Data for review:
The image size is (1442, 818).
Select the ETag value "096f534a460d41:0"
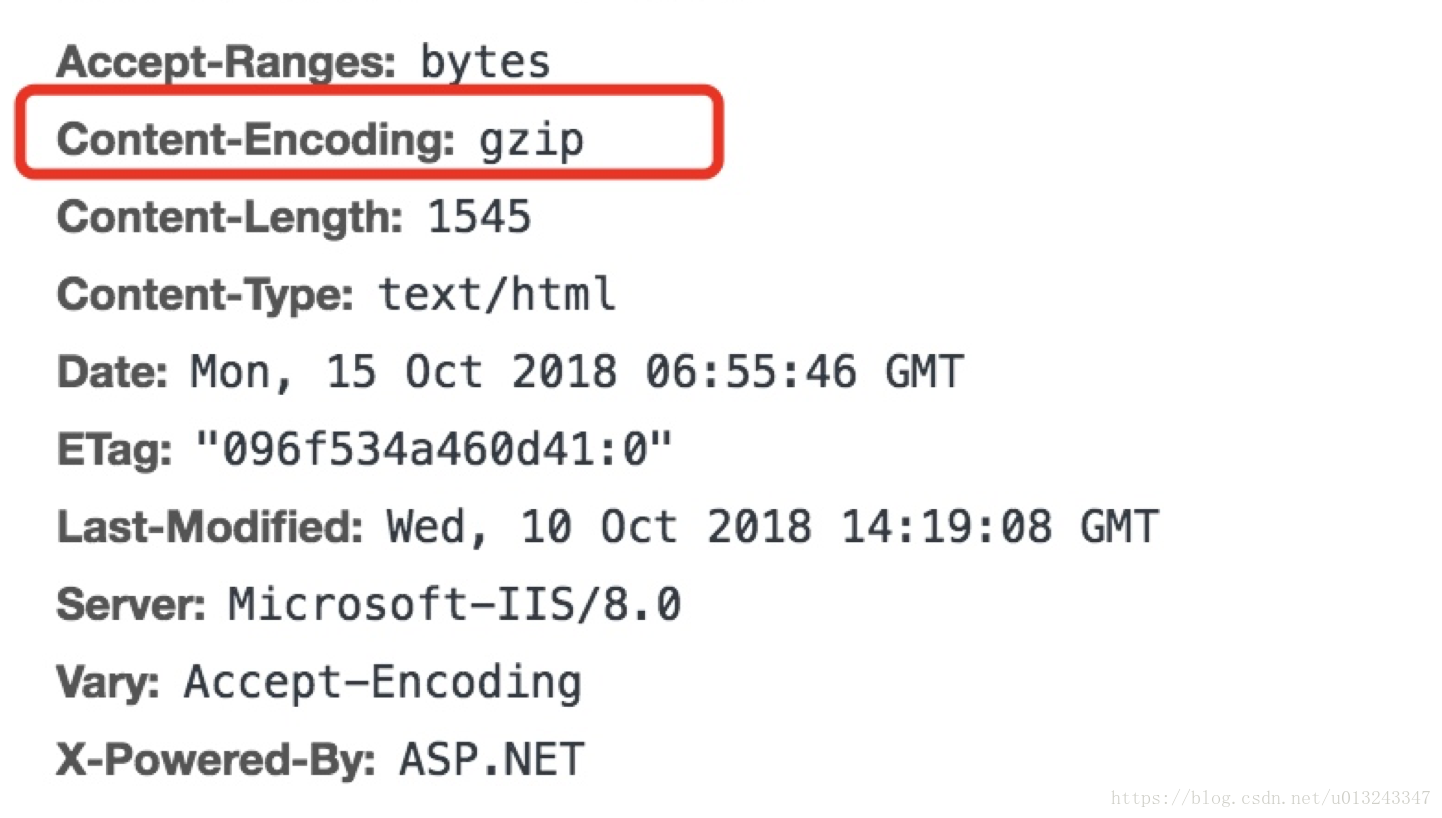pyautogui.click(x=433, y=451)
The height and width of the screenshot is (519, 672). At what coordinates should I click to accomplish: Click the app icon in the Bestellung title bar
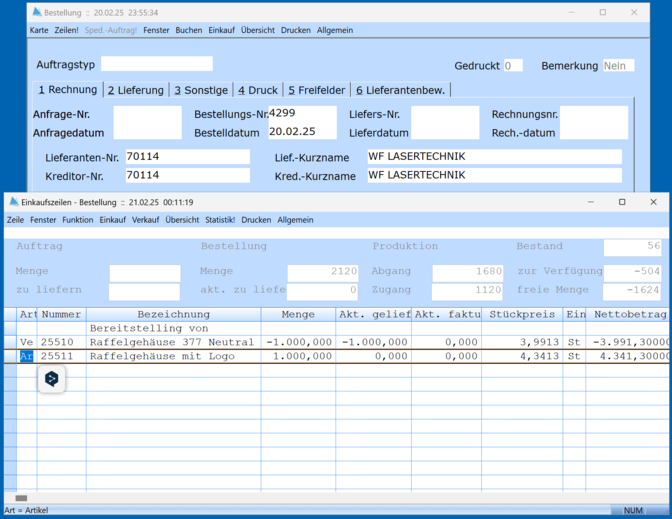pyautogui.click(x=37, y=13)
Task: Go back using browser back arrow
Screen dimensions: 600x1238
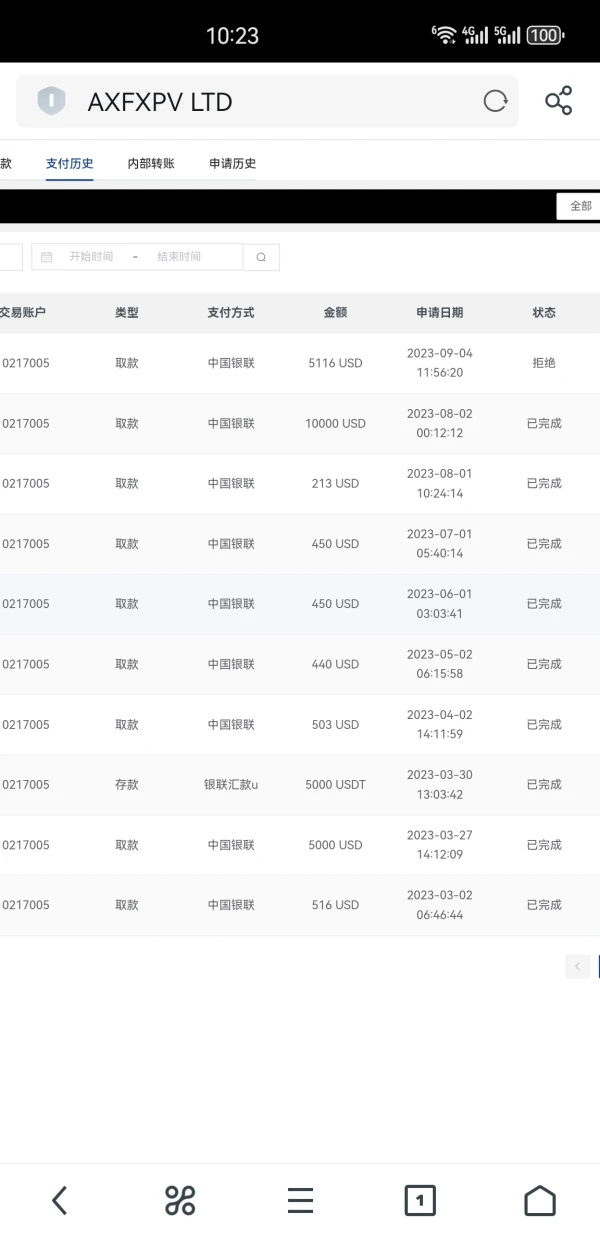Action: click(x=60, y=1200)
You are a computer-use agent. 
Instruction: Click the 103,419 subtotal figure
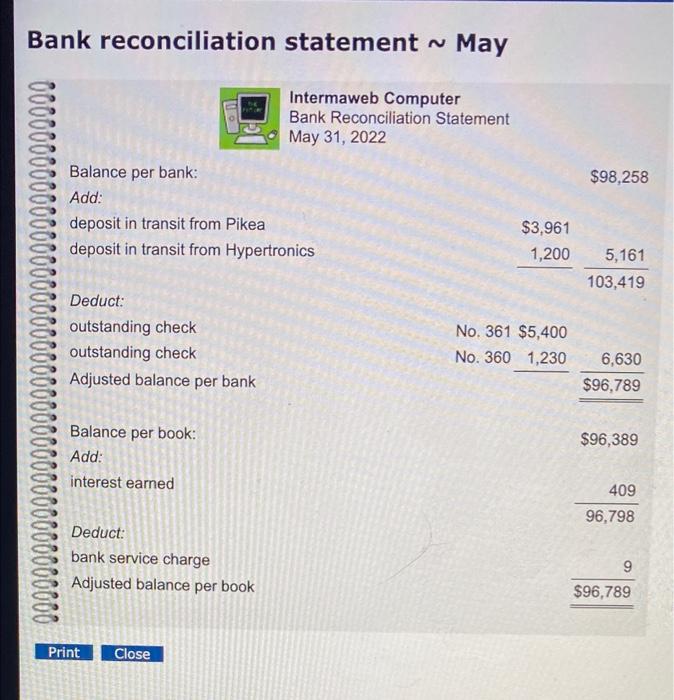click(x=616, y=282)
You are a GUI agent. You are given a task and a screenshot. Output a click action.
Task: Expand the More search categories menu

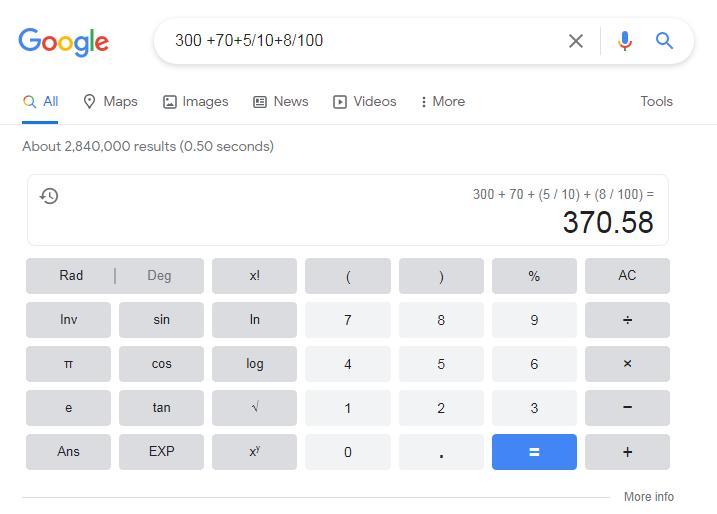pos(442,102)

How to complete this task:
The pictures should be dropped, and every line above should be set down again exactly.

Response to this exercise:
The image size is (1442, 818).
Select the ETag value "096f534a460d41:0"
pyautogui.click(x=433, y=451)
The height and width of the screenshot is (519, 672). At what coordinates should I click to accomplish: Click the app icon in the Bestellung title bar
pyautogui.click(x=37, y=13)
Task: Go back using browser back arrow
Screen dimensions: 600x1238
Action: click(x=60, y=1200)
You are a computer-use agent. 
Instruction: Click the 103,419 subtotal figure
click(x=616, y=282)
You are a GUI agent. You are given a task and a screenshot. Output a click action.
Task: Expand the More search categories menu

pos(442,102)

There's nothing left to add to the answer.